I tend to eat cold foods now, so no cooking. I prefer it. Dh will cook, but not every night. Tonight I've had apple, cheese, crisp breads with marmalade on and some flapjack with raisins in.

CharlotteStreetW1 · 23/10/2024 23:33

I hit a wall about six months ago. It wasn't the cooking but the thinking. Had a conversation one day with DH:

Me - can you sort dinner tonight obese?
Him - sure what would you like?
Me - 🤦‍♀️

We now have Hello Fresh for three nights a week. Let them decide.

(Fortunately no DC or fussy eaters in the house)

Jinglehop · 23/10/2024 23:38

🙋I hate cooking too. Single parent and it’s all the drag of planning, shopping, preparing and then, inevitably it being rejected by one or other child. And bland food.

Mine are almost adult age now and I’ve told them it’s time for them to start taking their turn. I’ve taught them to cook so they can, but they won’t. I haven’t cooked for five days now and there’s been no meals (and the dishwasher hasn’t been emptied). It’s actually bliss, and I’m not sure I will ever cook again.

I recently started seeing someone but, somehow having a man around triggered yet more cooking. He likes ‘cooking together’ but somehow i do most of it. I don’t think it will last 😬

WyrdyGrob · 23/10/2024 23:50

Me too.. I’ve stopped cooking.

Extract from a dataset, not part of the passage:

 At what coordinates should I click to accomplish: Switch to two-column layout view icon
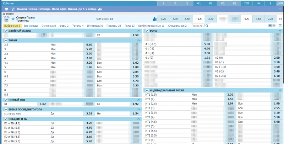270,26
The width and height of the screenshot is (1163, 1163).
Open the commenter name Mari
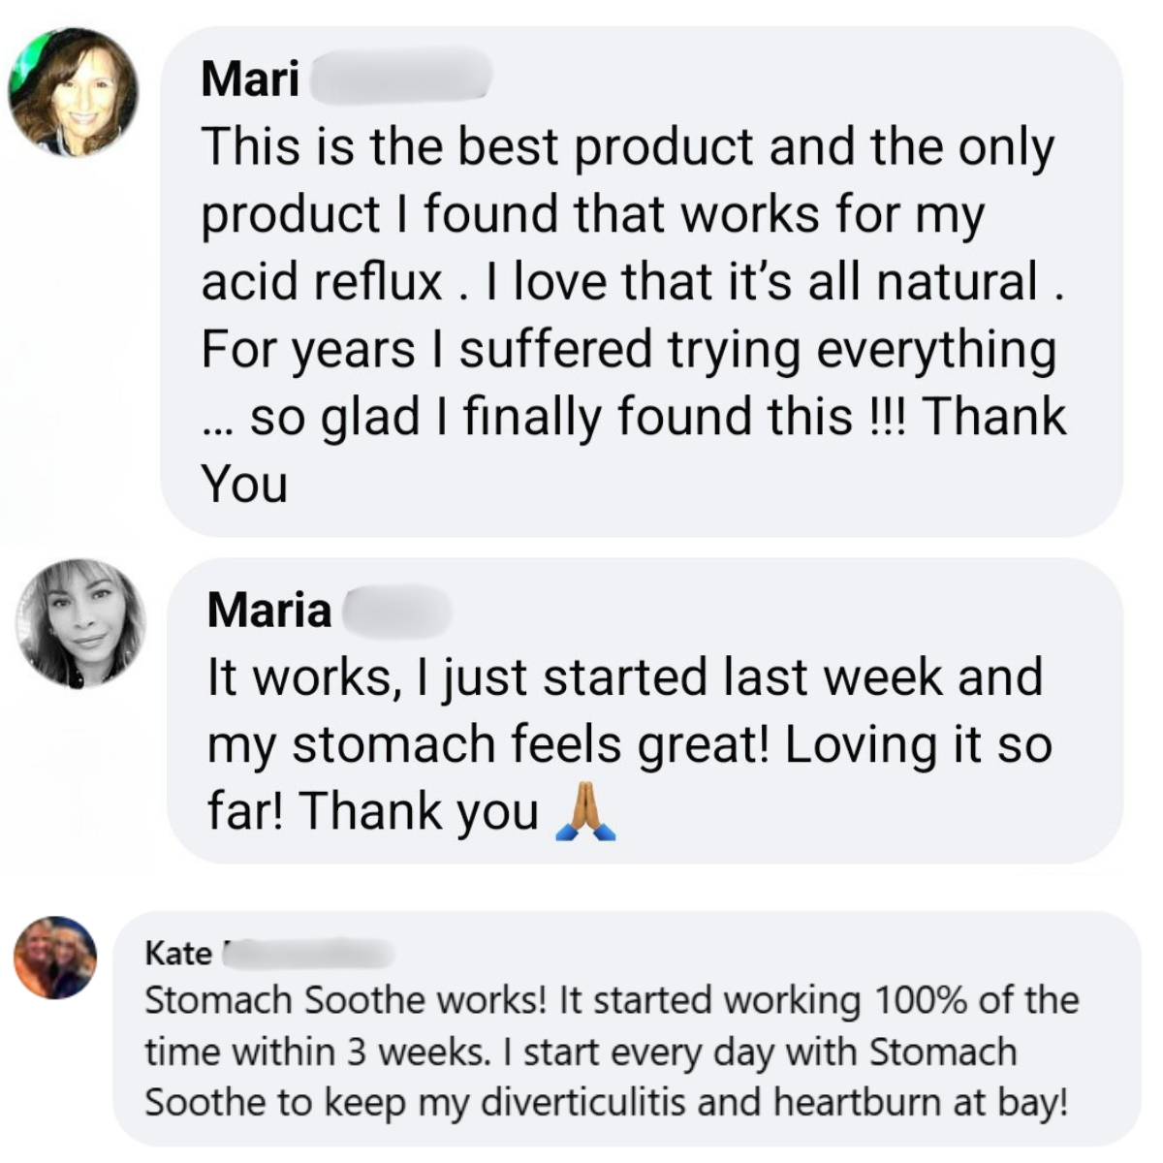pyautogui.click(x=250, y=79)
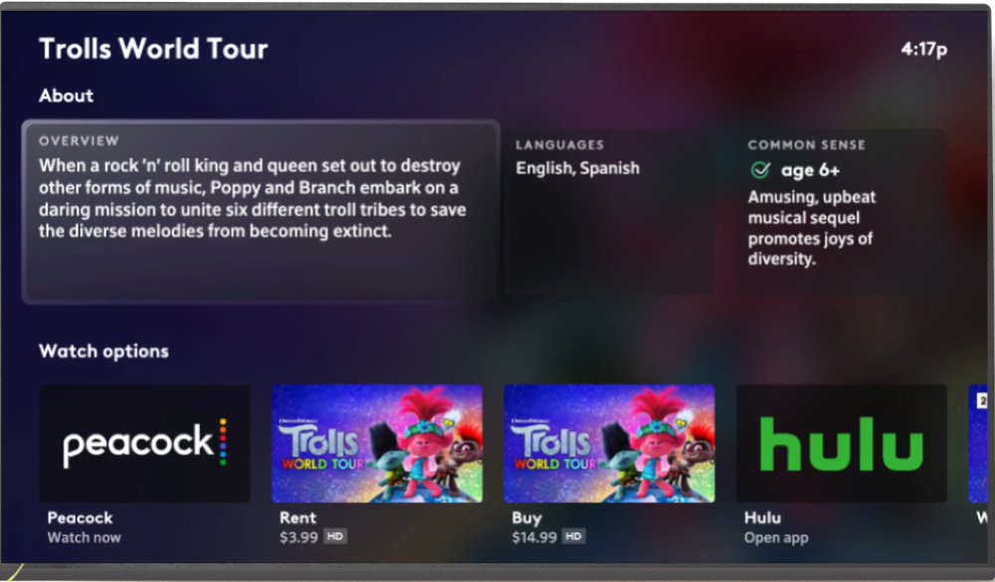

It’s every man for himself now.

we have older kids. Just one very self sufficient teen left in the nest.

DH medically retired a few years ago and I work FT in a fairly stressful role. He did go through a phase of asking me what was for tea, but getting answers ranging from ‘haven’t a bloody clue‘ through ‘dunno, what you going to make‘ to ‘fucked if I know, make something‘ seemed to cure that.

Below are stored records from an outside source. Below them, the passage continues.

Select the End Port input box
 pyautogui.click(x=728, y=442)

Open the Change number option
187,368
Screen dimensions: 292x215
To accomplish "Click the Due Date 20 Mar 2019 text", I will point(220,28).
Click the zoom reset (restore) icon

i switch between the various meal kit delivery offers, on the proviso that I’ll order, but wont cook the damn things. Otherwise I just live off cereal and the odd Tesco meal deal.

Rainbows89 · 24/10/2024 00:13

Me me me.

if you are the only one cooking I think you should feel zero guilt about having ready meals.

Rainbows89 · 24/10/2024 00:15

I resent the imbalance So much that when I have made something nice and my DH is like ooh this is nice I am just so salty I say something like yes it must be nice to have someone cook something nice for you. Then I stab him with my fork.

er. So no advice here!

PlopSofa · 24/10/2024 00:24

Stab him with my fork!

I’ll have to try that 😆

OP posts:
HangingOutInRaccoonCity · 24/10/2024 00:25

Traybakes and one pot (or 2) is the answer for me.
I get the kids involved in meal planning to take some of the mental load off.

EmberAsh · 24/10/2024 00:29

I hate it too. We mix in very basic, low prep meals like beans on toast, jacket potato to ease the burden. And I bulk cook when I make nicer meals so I have days when all I need to do is defrost and heat.

PlopSofa · 24/10/2024 00:31

The problem is my tray bake attempts come out burnt, dry, or the veg or meat is undercooked/overcooked but it never works simultaneously. I don’t know why.

and then AFRID DS says I can’t eat that cos it’s all mixed up. And I have to open a tin of tuna with waffles him. Drives me effing potty.

OP posts:
clare8allthepies · 24/10/2024 00:40

This is me, I actually love cooking and if I was just catering for myself I could happily eat for a month without having the same thing twice. Instead we eat the same few meals on repeat, I swear once the kids have moved out I’m never eating bloody pasta again!